Set out every line of the records from the one containing "Vernostný systém Pitbull" down to the end, both included, as a numbered list, omitting any blank lines.
[start of DATA FOR THIS TASK]
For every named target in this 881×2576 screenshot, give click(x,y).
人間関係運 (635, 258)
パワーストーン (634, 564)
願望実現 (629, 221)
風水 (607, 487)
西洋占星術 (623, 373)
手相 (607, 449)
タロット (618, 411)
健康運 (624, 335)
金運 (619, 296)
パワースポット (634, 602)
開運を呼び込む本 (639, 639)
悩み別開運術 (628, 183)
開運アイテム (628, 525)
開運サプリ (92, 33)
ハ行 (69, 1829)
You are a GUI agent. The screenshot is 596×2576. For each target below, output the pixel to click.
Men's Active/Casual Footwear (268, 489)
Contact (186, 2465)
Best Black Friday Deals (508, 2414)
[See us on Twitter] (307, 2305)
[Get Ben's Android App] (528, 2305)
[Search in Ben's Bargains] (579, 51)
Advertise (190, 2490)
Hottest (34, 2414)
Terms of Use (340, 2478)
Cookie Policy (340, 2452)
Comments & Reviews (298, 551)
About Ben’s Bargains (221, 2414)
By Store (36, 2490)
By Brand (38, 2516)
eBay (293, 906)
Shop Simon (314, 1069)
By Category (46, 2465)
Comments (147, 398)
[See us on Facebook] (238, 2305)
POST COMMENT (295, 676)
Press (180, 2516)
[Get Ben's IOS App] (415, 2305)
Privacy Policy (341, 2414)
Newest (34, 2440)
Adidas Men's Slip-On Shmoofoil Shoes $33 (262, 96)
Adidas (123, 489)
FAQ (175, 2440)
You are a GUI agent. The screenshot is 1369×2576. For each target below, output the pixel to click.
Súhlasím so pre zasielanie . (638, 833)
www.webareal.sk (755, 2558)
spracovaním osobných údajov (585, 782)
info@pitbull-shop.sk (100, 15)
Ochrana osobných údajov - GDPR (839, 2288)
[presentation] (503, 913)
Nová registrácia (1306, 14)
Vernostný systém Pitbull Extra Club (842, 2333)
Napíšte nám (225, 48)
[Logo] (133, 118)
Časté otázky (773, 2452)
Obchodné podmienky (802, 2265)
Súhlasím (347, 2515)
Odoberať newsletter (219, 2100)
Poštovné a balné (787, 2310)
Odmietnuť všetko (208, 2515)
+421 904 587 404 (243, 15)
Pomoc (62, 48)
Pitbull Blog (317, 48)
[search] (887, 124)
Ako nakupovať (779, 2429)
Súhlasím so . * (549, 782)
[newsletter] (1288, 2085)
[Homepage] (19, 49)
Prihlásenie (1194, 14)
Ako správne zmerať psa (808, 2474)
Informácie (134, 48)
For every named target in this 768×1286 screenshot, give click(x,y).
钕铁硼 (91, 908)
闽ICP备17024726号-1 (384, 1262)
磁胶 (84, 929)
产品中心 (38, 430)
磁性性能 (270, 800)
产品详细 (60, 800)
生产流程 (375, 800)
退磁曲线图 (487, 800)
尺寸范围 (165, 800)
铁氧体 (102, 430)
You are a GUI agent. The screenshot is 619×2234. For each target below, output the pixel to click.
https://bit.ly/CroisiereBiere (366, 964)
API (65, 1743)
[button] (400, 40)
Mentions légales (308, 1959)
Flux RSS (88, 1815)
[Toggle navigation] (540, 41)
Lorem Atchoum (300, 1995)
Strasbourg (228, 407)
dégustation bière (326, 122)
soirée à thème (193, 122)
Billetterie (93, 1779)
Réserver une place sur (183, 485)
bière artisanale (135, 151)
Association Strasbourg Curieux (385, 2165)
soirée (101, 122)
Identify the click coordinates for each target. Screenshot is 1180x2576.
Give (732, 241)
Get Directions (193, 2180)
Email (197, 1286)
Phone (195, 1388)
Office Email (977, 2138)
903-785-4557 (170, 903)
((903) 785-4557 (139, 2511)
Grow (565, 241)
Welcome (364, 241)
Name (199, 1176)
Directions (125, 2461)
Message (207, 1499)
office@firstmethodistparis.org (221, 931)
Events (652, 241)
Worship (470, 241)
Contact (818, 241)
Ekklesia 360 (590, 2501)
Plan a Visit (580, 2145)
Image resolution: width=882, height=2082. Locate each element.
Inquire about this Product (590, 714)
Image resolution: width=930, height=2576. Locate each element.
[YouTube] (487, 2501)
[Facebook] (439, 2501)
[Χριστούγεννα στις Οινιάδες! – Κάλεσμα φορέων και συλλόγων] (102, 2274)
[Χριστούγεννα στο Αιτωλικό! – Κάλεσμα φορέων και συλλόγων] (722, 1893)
[end of DATA FOR THIS TASK]
# THE RESULT:
1. Vernostný systém Pitbull Extra Club (842, 2333)
2. Napíšte nám (225, 48)
3. [Logo] (133, 118)
4. Časté otázky (773, 2452)
5. Obchodné podmienky (802, 2265)
6. Súhlasím (347, 2515)
7. Odoberať newsletter (219, 2100)
8. Poštovné a balné (787, 2310)
9. Odmietnuť všetko (208, 2515)
10. +421 904 587 404 (243, 15)
11. Pomoc (62, 48)
12. Pitbull Blog (317, 48)
13. [search] (887, 124)
14. Ako nakupovať (779, 2429)
15. Súhlasím so . * (549, 782)
16. [newsletter] (1288, 2085)
17. [Homepage] (19, 49)
18. Prihlásenie (1194, 14)
19. Ako správne zmerať psa (808, 2474)
20. Informácie (134, 48)
21. For every named target in this 768×1286 screenshot, give click(x,y).
22. 钕铁硼 (91, 908)
23. 闽ICP备17024726号-1 (384, 1262)
24. 磁胶 (84, 929)
25. 产品中心 (38, 430)
26. 磁性性能 (270, 800)
27. 产品详细 (60, 800)
28. 生产流程 (375, 800)
29. 退磁曲线图 (487, 800)
30. 尺寸范围 (165, 800)
31. 铁氧体 (102, 430)
32. You are a GUI agent. The screenshot is 619×2234. For each target below, output the pixel to click.
33. https://bit.ly/CroisiereBiere (366, 964)
34. API (65, 1743)
35. [button] (400, 40)
36. Mentions légales (308, 1959)
37. Flux RSS (88, 1815)
38. [Toggle navigation] (540, 41)
39. Lorem Atchoum (300, 1995)
40. Strasbourg (228, 407)
41. dégustation bière (326, 122)
42. soirée à thème (193, 122)
43. Billetterie (93, 1779)
44. Réserver une place sur (183, 485)
45. bière artisanale (135, 151)
46. Association Strasbourg Curieux (385, 2165)
47. soirée (101, 122)
48. Identify the click coordinates for each target. Screenshot is 1180x2576.
49. Give (732, 241)
50. Get Directions (193, 2180)
51. Email (197, 1286)
52. Phone (195, 1388)
53. Office Email (977, 2138)
54. 903-785-4557 (170, 903)
55. ((903) 785-4557 (139, 2511)
56. Grow (565, 241)
57. Welcome (364, 241)
58. Name (199, 1176)
59. Directions (125, 2461)
60. Message (207, 1499)
61. office@firstmethodistparis.org (221, 931)
62. Events (652, 241)
63. Worship (470, 241)
64. Contact (818, 241)
65. Ekklesia 360 (590, 2501)
66. Plan a Visit (580, 2145)
67. Image resolution: width=882, height=2082. Locate each element.
68. Inquire about this Product (590, 714)
69. Image resolution: width=930, height=2576. Locate each element.
70. [YouTube] (487, 2501)
71. [Facebook] (439, 2501)
72. [Χριστούγεννα στις Οινιάδες! – Κάλεσμα φορέων και συλλόγων] (102, 2274)
73. [Χριστούγεννα στο Αιτωλικό! – Κάλεσμα φορέων και συλλόγων] (722, 1893)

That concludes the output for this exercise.